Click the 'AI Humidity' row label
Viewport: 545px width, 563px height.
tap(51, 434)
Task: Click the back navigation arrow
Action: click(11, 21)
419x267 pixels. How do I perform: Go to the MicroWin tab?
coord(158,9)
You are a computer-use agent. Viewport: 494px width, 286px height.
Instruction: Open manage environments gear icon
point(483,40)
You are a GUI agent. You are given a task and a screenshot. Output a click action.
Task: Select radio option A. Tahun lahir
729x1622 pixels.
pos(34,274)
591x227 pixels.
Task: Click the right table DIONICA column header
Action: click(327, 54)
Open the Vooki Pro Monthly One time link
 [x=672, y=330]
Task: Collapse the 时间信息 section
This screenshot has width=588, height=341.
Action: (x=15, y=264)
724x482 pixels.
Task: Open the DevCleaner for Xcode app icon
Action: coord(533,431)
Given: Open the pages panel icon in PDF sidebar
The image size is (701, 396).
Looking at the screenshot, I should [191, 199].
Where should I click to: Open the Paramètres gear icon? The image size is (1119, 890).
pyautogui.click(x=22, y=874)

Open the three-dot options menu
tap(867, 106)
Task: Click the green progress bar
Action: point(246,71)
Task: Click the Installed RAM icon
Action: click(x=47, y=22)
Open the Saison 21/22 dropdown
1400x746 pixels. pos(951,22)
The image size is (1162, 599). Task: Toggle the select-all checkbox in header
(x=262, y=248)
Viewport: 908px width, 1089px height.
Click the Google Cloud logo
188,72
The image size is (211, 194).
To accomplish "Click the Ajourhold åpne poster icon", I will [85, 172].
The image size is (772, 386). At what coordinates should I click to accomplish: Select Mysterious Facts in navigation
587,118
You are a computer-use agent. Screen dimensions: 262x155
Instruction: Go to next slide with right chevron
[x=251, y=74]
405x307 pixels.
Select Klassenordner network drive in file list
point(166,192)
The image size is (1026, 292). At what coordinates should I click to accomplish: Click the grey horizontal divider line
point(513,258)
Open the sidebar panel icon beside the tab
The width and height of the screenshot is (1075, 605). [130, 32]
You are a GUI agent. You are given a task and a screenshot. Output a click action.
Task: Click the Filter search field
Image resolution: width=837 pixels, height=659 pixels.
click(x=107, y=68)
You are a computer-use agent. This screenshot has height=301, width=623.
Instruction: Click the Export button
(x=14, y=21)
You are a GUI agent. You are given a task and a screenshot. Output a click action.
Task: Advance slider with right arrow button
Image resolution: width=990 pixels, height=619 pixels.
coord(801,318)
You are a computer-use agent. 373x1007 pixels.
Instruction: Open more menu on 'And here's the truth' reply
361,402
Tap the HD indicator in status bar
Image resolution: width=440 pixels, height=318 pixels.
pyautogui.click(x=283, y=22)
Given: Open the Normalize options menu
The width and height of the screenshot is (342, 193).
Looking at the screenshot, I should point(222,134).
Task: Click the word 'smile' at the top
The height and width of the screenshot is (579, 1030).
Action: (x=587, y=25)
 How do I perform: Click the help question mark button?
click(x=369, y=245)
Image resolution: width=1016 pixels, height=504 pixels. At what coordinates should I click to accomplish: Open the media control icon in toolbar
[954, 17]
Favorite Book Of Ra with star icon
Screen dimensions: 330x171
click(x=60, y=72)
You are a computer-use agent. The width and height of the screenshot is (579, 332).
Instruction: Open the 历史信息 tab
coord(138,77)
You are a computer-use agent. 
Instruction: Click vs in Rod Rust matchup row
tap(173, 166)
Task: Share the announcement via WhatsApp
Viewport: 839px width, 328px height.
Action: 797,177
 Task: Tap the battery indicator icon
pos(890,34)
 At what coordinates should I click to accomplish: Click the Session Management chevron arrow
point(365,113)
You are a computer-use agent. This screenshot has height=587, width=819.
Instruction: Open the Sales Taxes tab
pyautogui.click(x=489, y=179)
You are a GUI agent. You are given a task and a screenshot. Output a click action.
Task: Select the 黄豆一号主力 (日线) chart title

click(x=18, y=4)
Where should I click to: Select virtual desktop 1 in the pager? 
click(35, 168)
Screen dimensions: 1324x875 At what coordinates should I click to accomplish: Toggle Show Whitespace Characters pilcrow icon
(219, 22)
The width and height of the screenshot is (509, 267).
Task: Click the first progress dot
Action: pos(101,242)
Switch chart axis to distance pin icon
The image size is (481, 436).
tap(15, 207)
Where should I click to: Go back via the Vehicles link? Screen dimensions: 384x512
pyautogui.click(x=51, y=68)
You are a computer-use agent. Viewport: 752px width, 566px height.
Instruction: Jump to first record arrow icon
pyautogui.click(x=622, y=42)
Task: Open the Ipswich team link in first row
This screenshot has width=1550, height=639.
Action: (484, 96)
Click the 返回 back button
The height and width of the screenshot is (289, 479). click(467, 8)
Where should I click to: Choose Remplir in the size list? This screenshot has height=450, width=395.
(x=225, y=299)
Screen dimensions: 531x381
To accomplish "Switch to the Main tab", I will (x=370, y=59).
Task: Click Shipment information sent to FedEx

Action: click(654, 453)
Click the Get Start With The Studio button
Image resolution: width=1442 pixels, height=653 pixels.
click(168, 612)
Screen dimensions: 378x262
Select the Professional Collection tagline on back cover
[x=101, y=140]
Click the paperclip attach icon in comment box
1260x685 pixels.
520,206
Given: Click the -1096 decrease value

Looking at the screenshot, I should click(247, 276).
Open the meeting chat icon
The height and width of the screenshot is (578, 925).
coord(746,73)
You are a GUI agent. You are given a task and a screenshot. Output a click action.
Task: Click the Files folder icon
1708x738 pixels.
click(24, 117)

=====

Search the records for the string "will", and copy every line that holds it.

To accomplish "Click the Ajourhold åpne poster icon", I will [85, 172].
To accomplish "Switch to the Main tab", I will (x=370, y=59).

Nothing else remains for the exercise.